### [Exercise text]
-- -- --

That is not even remotely close to being provable.
For one thing, the number of automated miles isn't enough of a sample to be statistically valid.
And of the miles that have been driven, they were all easy miles, the same kind of driving that regular drivers excel at too.
Even if you relax the definition of automated to mean semi-automated like the Tesla system you still have to compare like-to-like - Tesla are $70K+ cars, so if you want to compare their accident rates you need to look at the rate for other similarly priced cars. Turns out that people who drive $70K+ cars have much lower accident rates than the average population because (a) they are not impulsive teenagers and (b) their cars are well maintained.
(Score: 2) by compro01 on Monday March 13 2017, @09:38PM (1 child)
For one thing, the number of automated miles isn't enough of a sample to be statistically valid.
Would you like to give a ballpark number for how many miles you think are needed to be statistically valid?
(Score: 1, Informative) by Anonymous Coward on Tuesday March 14 2017, @04:22AM
Google turned up this report on a Rand study,
https://phys.org/news/2016-04-autonomous-vehicles-test-driven-miles-safety.html [phys.org]
Although the total number of crashes, injuries and fatalities from human drivers is high, the rate of these failures is low in comparison with the number of miles that people drive. Americans drive nearly 3 trillion miles every year, according to the Bureau of Transportation Statistics. In 2013, there were 2.3 million injuries reported, which is a failure rate of 77 injuries per 100 million miles driven. The related 32,719 fatalities correspond to a failure rate of about 1 fatality per 100 million miles driven.
"The most autonomous miles any developer has logged are about 1.3 million, and that took several years. This is important data, but it does not come close to the level of driving that is needed to calculate safety rates," said Susan M. Paddock, co-author of the study and senior statistician at RAND. "Even if autonomous vehicle fleets are driven 10 million miles, one still would not be able to draw statistical conclusions about safety and reliability."
Read more at: https://phys.org/news/2016-04-autonomous-vehicles-test-driven-miles-safety.html#jCp [phys.org]
(Score: 1) by nitehawk214 on Tuesday March 14 2017, @05:28AM (3 children)
The other day I there was a car moving slowly (the speed limit where everyone is doing 50 in a 30) on the street in front of my office. So I crossed and the car came to a stop 75 meters away.

-- -- --

### [Check your understanding]
1. Copy the comment thread on self-driving car safety from "Even if you" up to and including "are well maintained.".
2. Extend the comment thread on self-driving car safety, starting right after its last sentence.

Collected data

-- -- --

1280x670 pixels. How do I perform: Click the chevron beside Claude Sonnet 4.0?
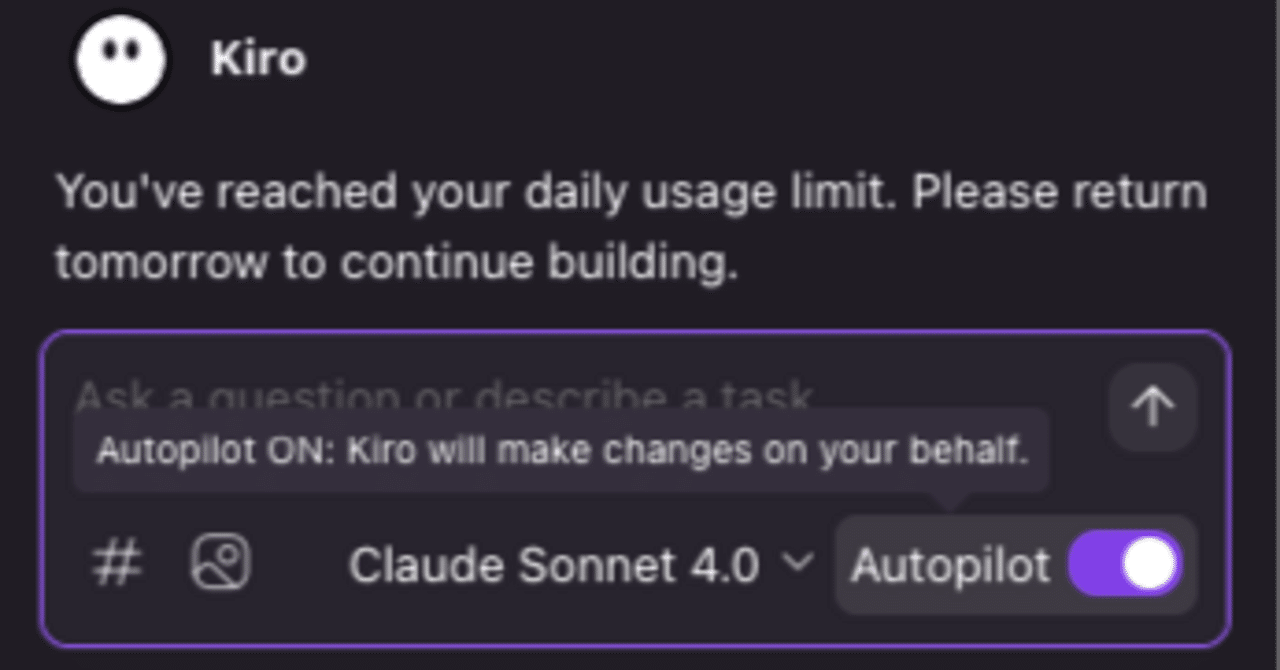click(x=797, y=563)
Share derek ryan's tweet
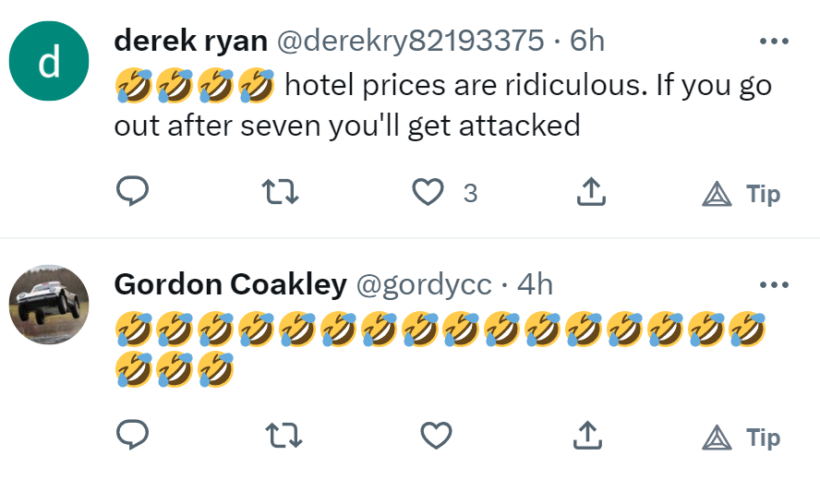This screenshot has width=820, height=480. pos(592,192)
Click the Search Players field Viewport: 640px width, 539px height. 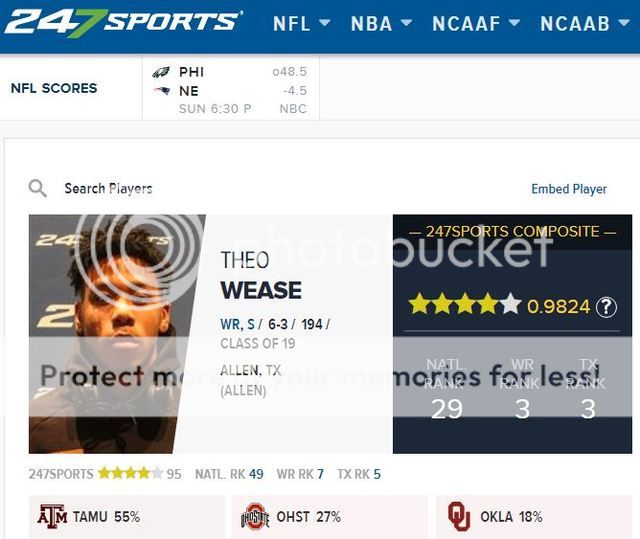click(108, 188)
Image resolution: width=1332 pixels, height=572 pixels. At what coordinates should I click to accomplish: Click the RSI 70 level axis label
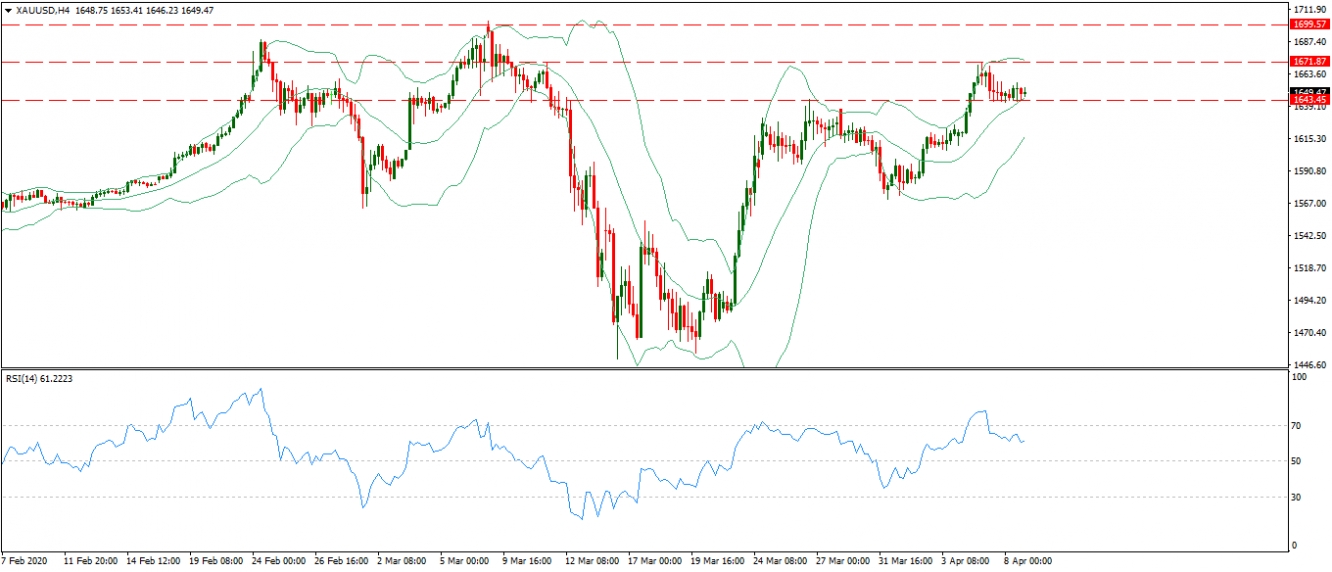[x=1298, y=426]
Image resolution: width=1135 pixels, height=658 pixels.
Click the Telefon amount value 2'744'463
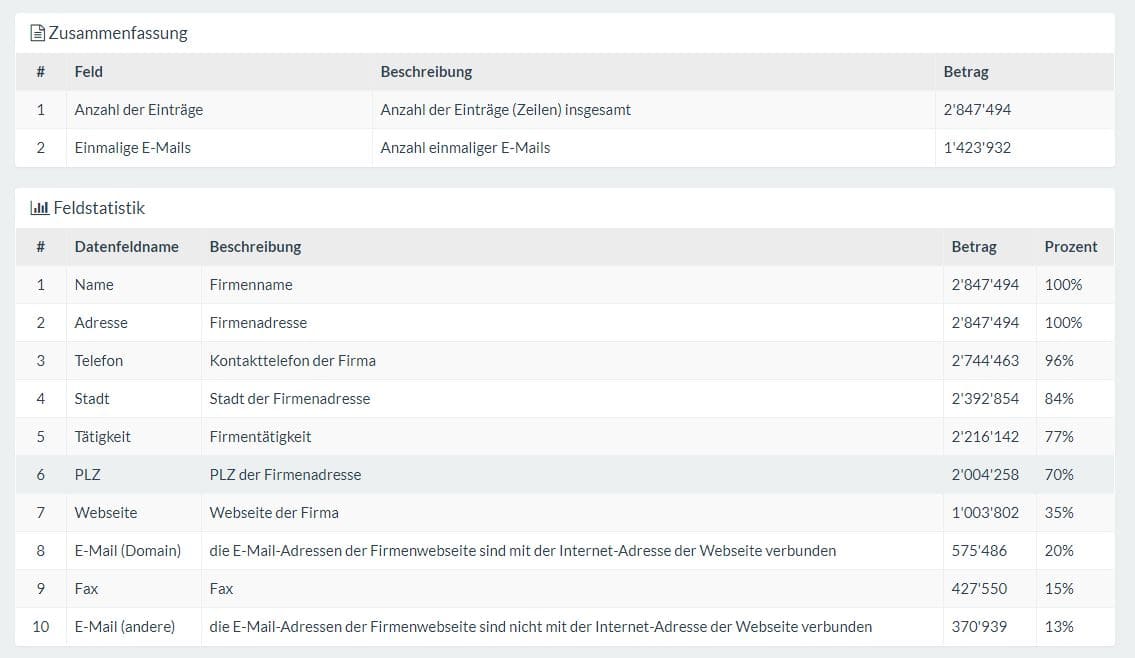985,360
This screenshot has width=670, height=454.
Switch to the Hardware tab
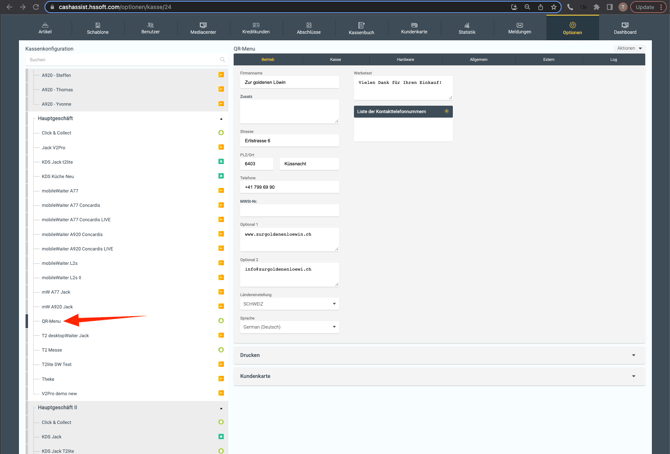405,60
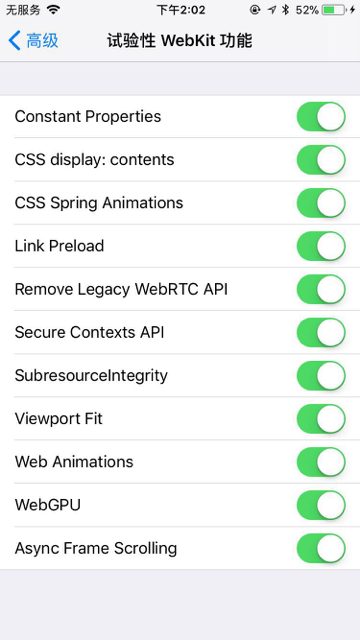Viewport: 360px width, 640px height.
Task: Tap the battery indicator icon
Action: (334, 10)
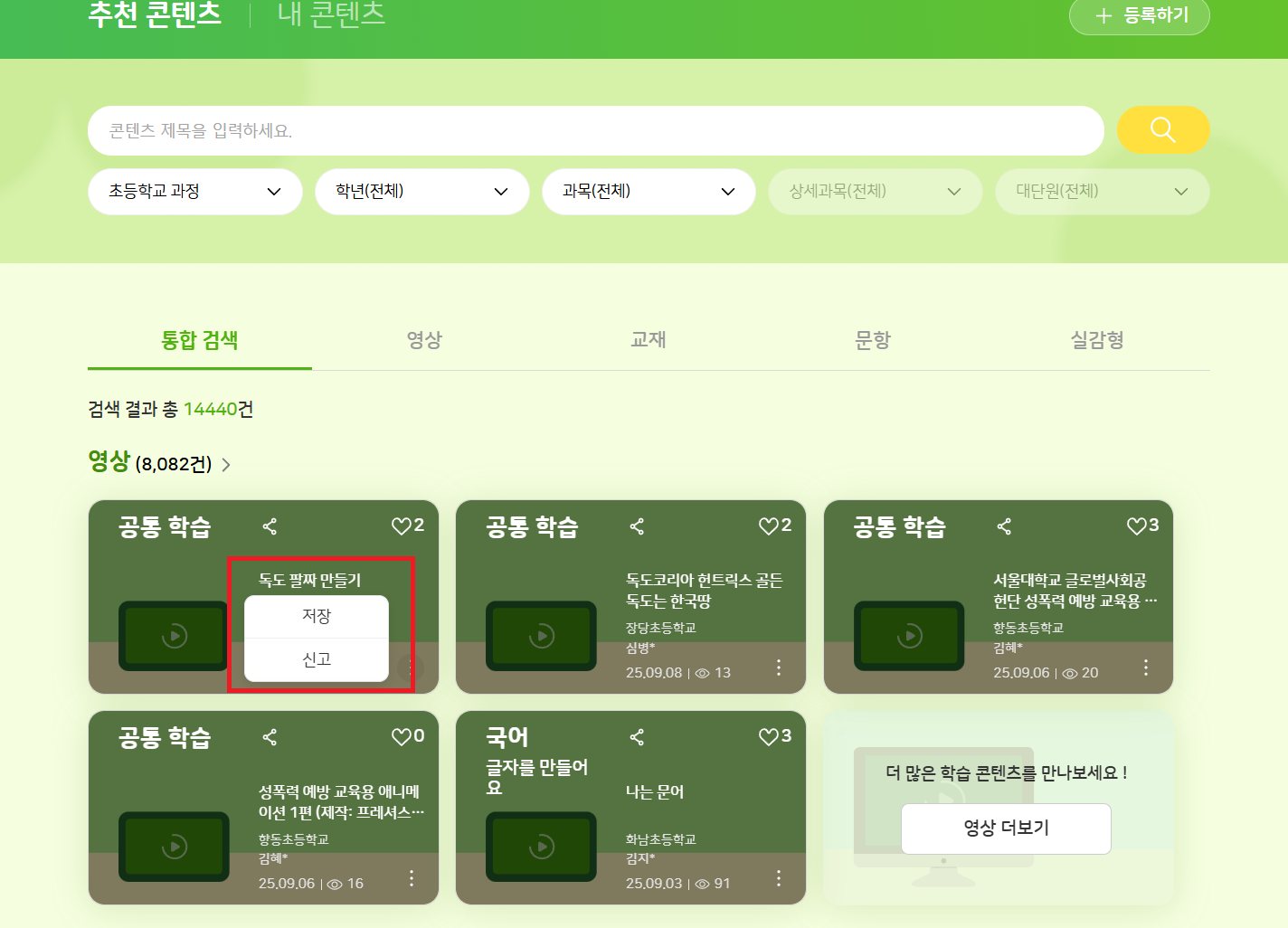The height and width of the screenshot is (928, 1288).
Task: Click the yellow search magnifier button
Action: point(1163,130)
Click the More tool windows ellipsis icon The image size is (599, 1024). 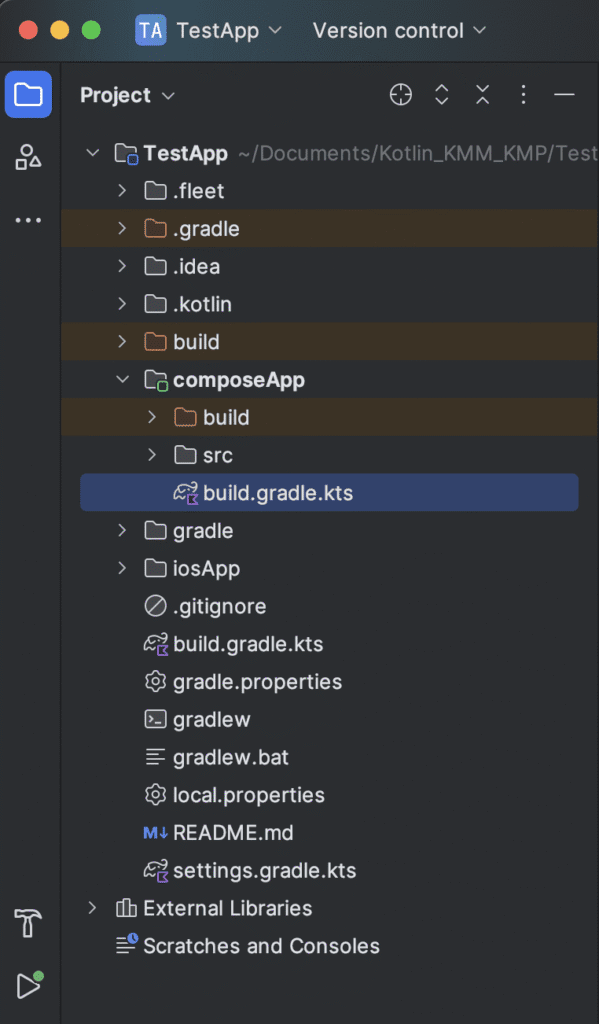pos(28,219)
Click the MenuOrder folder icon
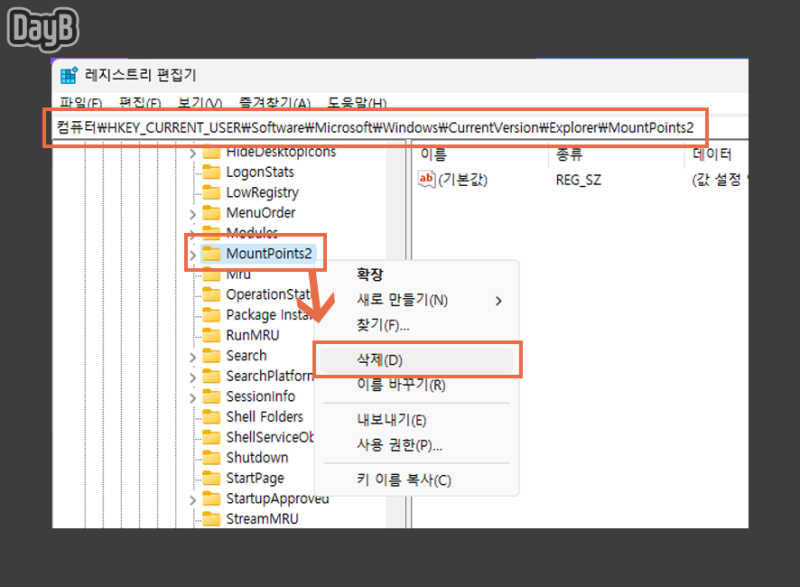800x587 pixels. tap(214, 212)
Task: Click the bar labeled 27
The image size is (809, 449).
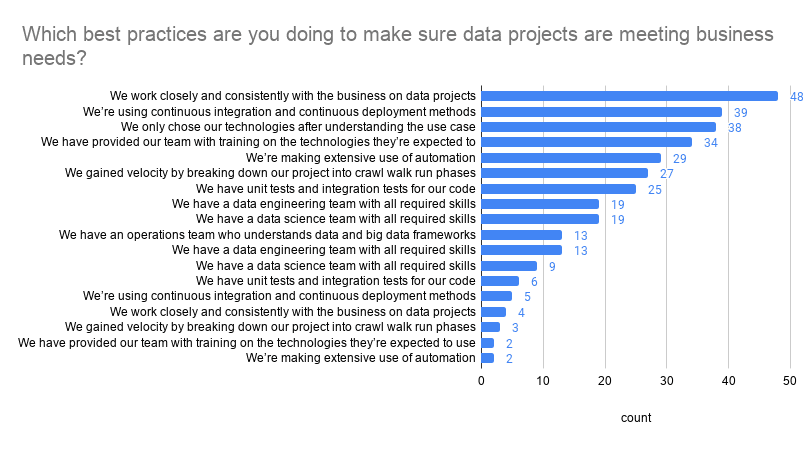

-- -- --

### [Outputs for the tasks]
1.
Even if you relax the definition of automated to mean semi-automated like the Tesla system you still have to compare like-to-like - Tesla are $70K+ cars, so if you want to compare their accident rates you need to look at the rate for other similarly priced cars. Turns out that people who drive $70K+ cars have much lower accident rates than the average population because (a) they are not impulsive teenagers and (b) their cars are well maintained.

2.
It was the self driving Uber. Apparently it is the only safe driver on this road.
"Don't you ever miss the days when you used to be nostalgic?" -Loiosh
(Score: 2) by bob_super on Tuesday March 14 2017, @04:36PM (2 children)
That's why they put big signs on them.
To warn people it's about to do things too safely compared to our expectation of human drivers.
Make an "undercover" self-driving car, and it will get rear-end weekly.
(Score: 1) by nitehawk214 on Tuesday March 14 2017, @10:57PM (1 child)
There are no big signs on it, it looks just like a regular SUV or sedan. Though it does have the laser detection spinny thing on top and cameras, so when it is up close you can tell what it is.
The sensor roof thing is dark colored, so if it is against a dark background it is hard to tell at a distance. (Though aparently they have white cars, I haven't seen any of those yet.)
http://static4.businessinsider.com/image/57d88a30077dccda0b8b5981-1200/uber-driverless-car.jpg [businessinsider.com]
"Don't you ever miss the days when you used to be nostalgic?" -Loiosh
(Score: 2) by bob_super on Tuesday March 14 2017, @11:27PM
Maybe it's "won't play nice" Uber, or that particular picture you chose, but they all pretty much have markings on all sides (look at the doors) with the company name and often "Self-driving car".
And the giant sensor array on the top, which you'd need to be pretty clueless to miss as you're about to rear-end it.
My point was that hiding all that behind tinted windows would result in lots of crashes, since people don't anticipate careful driving.